Articles & Publications

Federal Agencies Told to Use ADR Techniques to Resolve Environmental Issues

Posted December 26, 2012 by Daniel P. Dozier in Alternative Dispute Resolution Publications, Articles & Publications

Federal agencies have yet again been directed to use Alternative Dispute Resolution (ADR) techniques to resolve disputes. This time the Acting Director of the Office of Management and Budget and the Chair of the Council on Environmental Quality have directed relevant departments and agencies to "increase the appropriate and effective use of third-party assisted environmental collaboration as well as environmental conflict resolution to resolve problems and conflicts that arise in the context of environmental, public lands, or natural resources issues, including matters related to energy, transportation, and water and land management. See Memorandum on Environmental Conflict Resolution. Of course this is not the first time the White House has encouraged the use of ADR techniques in the federal government.
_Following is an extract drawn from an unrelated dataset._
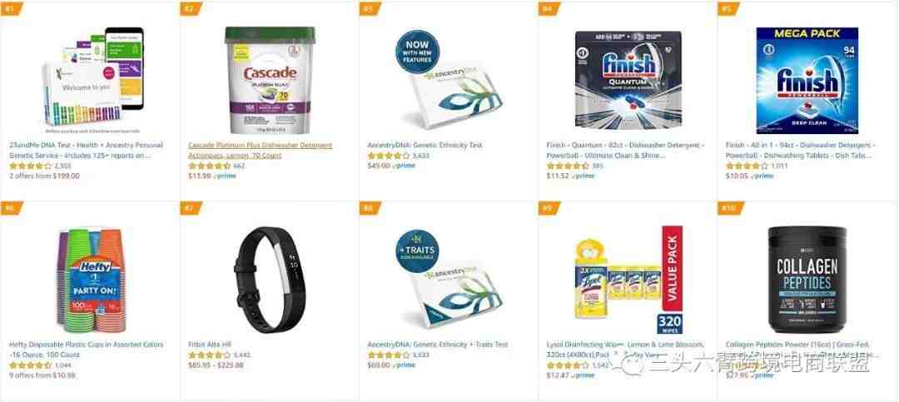The height and width of the screenshot is (402, 899).
Task: Open the Hefty Disposable Plastic Cups title link
Action: (86, 350)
For example, in 1998 President Clinton ordered agencies and departments to take steps to promote greater use of ADR techniques to resolve disputes and to negotiate regulations See Memorandum for Heads of Executive Department and Agencies The memo sets out the use of ADR techniques to address environmental matters and directs federal agencies to use neutral facilitation to settle conflicts in issues related to energy, transportation and water and land management issues. The memo applies to all executive branch agencies with regard to each agency's enabling legislation, the National Environmental Policy Act (NEPA) and other laws aimed at managing and conserving the environment, natural resources and public lands. The complete memo is here. Information about other relevant federal environmental ADR resources can be found at the Department of Justice web site the Department of Interior Office of Collaborative Action and Dispute Resolution web site and the EPA Conflict Prevention and Resolution Center site.